Job Submission

 

EUTelescope, being based on Marlin, requires xml steering files to control the details of the data processing. These files are required for every raw data file (i.e. every run).

Using a job submission tool, the task of adjusting Marlin steering files for individual run settings becomes much easier to configure and control.

Previous EUTelescope versions shipped with two different job submission programs: pysub and simplesub. From version 0.8 onwards, we recommend to replace these tools in your analysis with jobsub. Jobsub offers a similar workflow but gives much more flexiblity and control than the previous programs.

 

The jobsub submission tool

 

1 Overview

jobsub is a tool for the convenient run-specific modification of
Marlin steering files and their execution through the Marlin
processor.

2 Usage

usage: jobsub.py [-h] [--option NAME=VALUE] [-c FILE] [-csv FILE]
                 [--log-file FILE] [-l LEVEL] [-s] [--dry-run]
                 jobtask [runs [runs ...]]

A tool for the convenient run-specific modification of Marlin steering files
and their execution through the Marlin processor

positional arguments:
  jobtask               Which task to submit (e.g. convert, hitmaker, align);
                        task names are arbitrary and can be set up by the
                        user; they determine e.g. the config section and
                        default steering file names.
  runs                  The runs to be analyzed; can be a list of single runs
                        and/or a range, e.g. 1056-1060.

optional arguments:
  -h, --help            show this help message and exit
  --option NAME=VALUE, -o NAME=VALUE
                        Specify further options such as 'beamenergy=5.3'. This
                        switch be specified several times for multiple options
                        or can parse a comma-separated list of options. This
                        switch overrides any config file options.
  -c FILE, --conf-file FILE, --config FILE
                        Load specified config file with global and task
                        specific variables
  --concatenate         Modifies run range treatment: concatenate all runs
                        into first run (e.g. to combine runs for alignment) by
                        combining every options that includes the string
                        '@RunRange multiple times, once for each run of the
                        range specified.
  -csv FILE, --csv-file FILE
                        Load additional run-specific variables from table
                        (text file in csv format)

SOURCE DATA -
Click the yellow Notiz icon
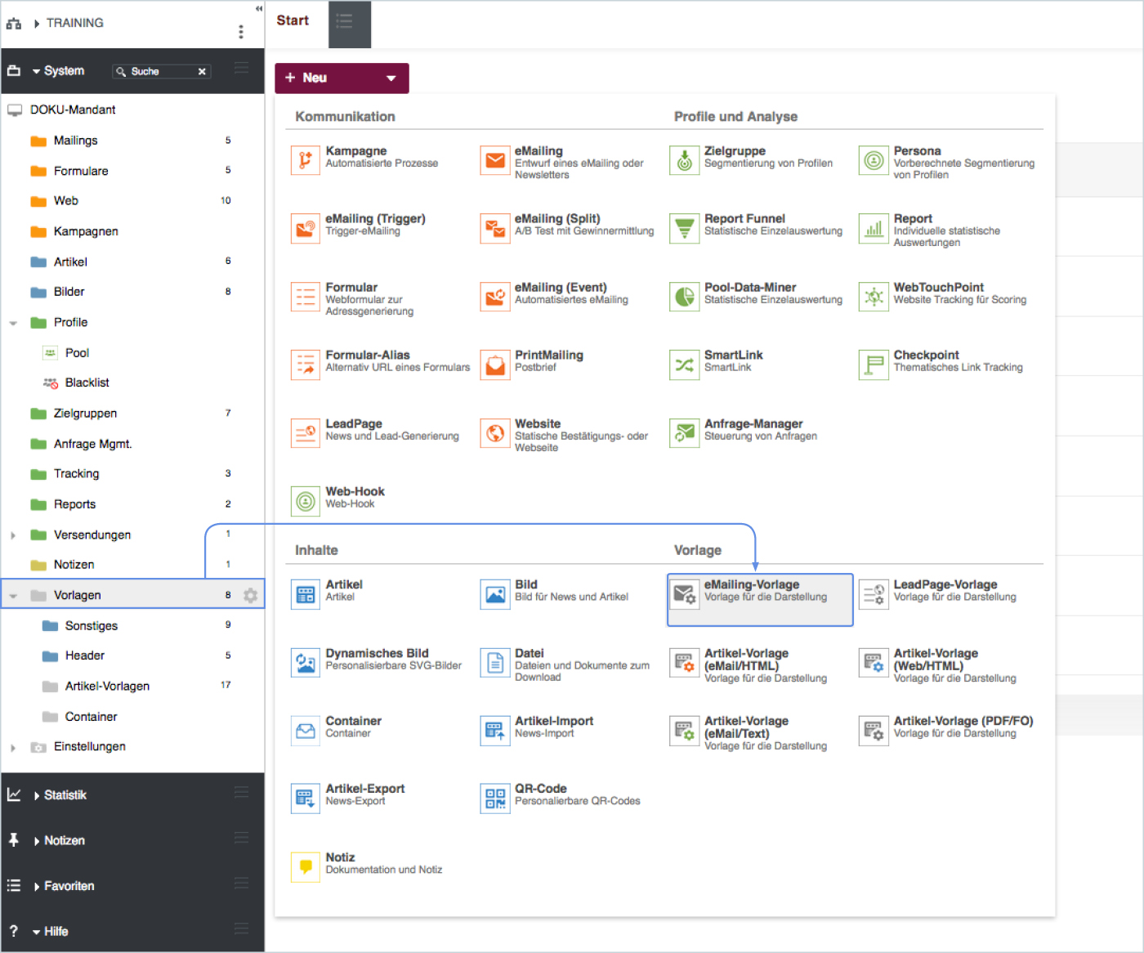Viewport: 1144px width, 953px height. click(x=305, y=866)
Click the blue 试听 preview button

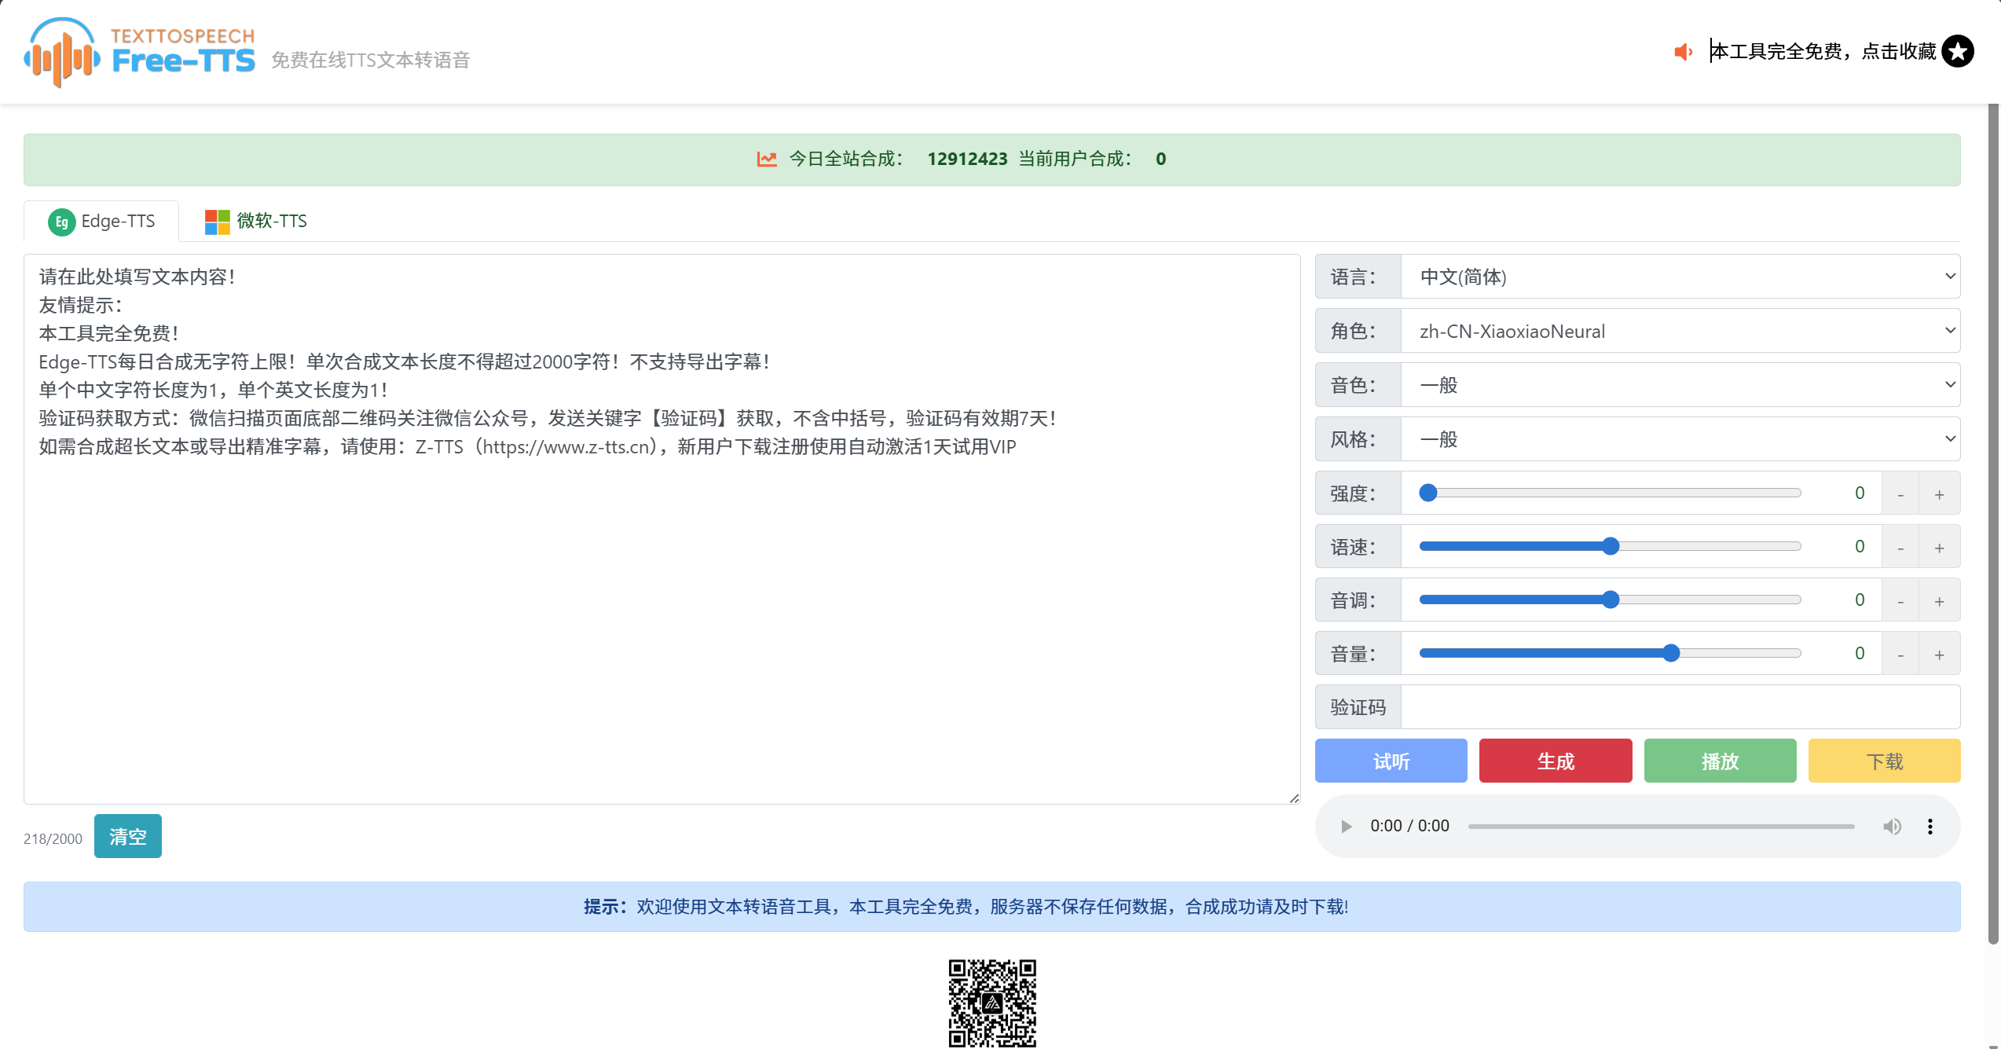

TASKS FOR THIS EXERCISE -
(1) Output everything in the job submission text from "A tool for the convenient run-specific modification of Marlin" down to "steering file names.", copied word for word.
(2) Answer these questions from the job submission text:
(a) From which EUTelescope version onward is jobsub recommended in place of the earlier tools?
(b) What run range is given as an example for the runs argument?
(c) In what format is the table loaded by the -csv option?
(3) Extend the job submission text, picking up after its final line.

EXERCISE ANSWERS -
(1)
A tool for the convenient run-specific modification of Marlin steering files
and their execution through the Marlin processor

positional arguments:
  jobtask               Which task to submit (e.g. convert, hitmaker, align);
                        task names are arbitrary and can be set up by the
                        user; they determine e.g. the config section and
                        default steering file names.

(2)
(a) Version 0.8
(b) 1056-1060
(c) A text file in csv format

(3)
  --log-file FILE       Save submission log to specified file
  -l LEVEL, --log LEVEL
                        Sets the verbosity of log messages during job
                        submission where LEVEL is either debug, info, warning
                        or error
  -s, --silent          Suppress non-error (stdout) Marlin output to console
  --dry-run             Write steering files but skip actual Marlin execution

3 Preparation of Steering File Templates

Steering file templates are valid Marlin steering files (in xml
format) where single values are replaced by variables in the form
"@SomeVariable@".

When jobsub is run, these placeholders are filled with a
user-defined value that can be specified through any of these
sources (in order of precedence): command-line arguments, a config
file, or a table with a row for each run number processed.

There is only one predefined placeholder, @RunNumber@, which will be
substituted with the current run number (padded with leading zeros
to six digits, e.g. 001234).

4 Configuration

There are only very few predefined options: TemplateFile,
TemplatePath, and LogPath. The former are used to find the correct
steering file template for the current task while the latter sets
the path where the final steering file and job output of each run is
stored (as zip file). The default for the file name is
"TASK-tmp.xml", where TASK corresponds to the taskname given on the
command line. The default path to the template is ".", i.e. the
current directory.

You can modify these options is the same way as placeholders in the
template file, as described below.

4.1 Command Line

Variable substitutions can be specified using the –option or -o
command line switches, e.g.

jobsub.py --option beamenergy=5.3 align 1234

This switch be specified several times for multiple options or can
parse a comma-separated list of options. This switch overrides any
config file options.

4.2 Config File

Config files are text file consisting of sections (indicated by '[]'):

  • a global section called [DEFAULT]
  • task-specific sections

as well as "name: value" or "name=value" entries, where 'name' are
arbitrary steering file variables (case-insensitive).

Some noteworthy features include:

  • comment prefix characters are # and ;
  • interpolation of format strings is supported, for example:
    [My Section]
    foodir: %(dir)s/whatever
    dir=frob
    long: this value continues
      in the next line
    

    would resolve the %(dir)s to the value of dir (frob in this case).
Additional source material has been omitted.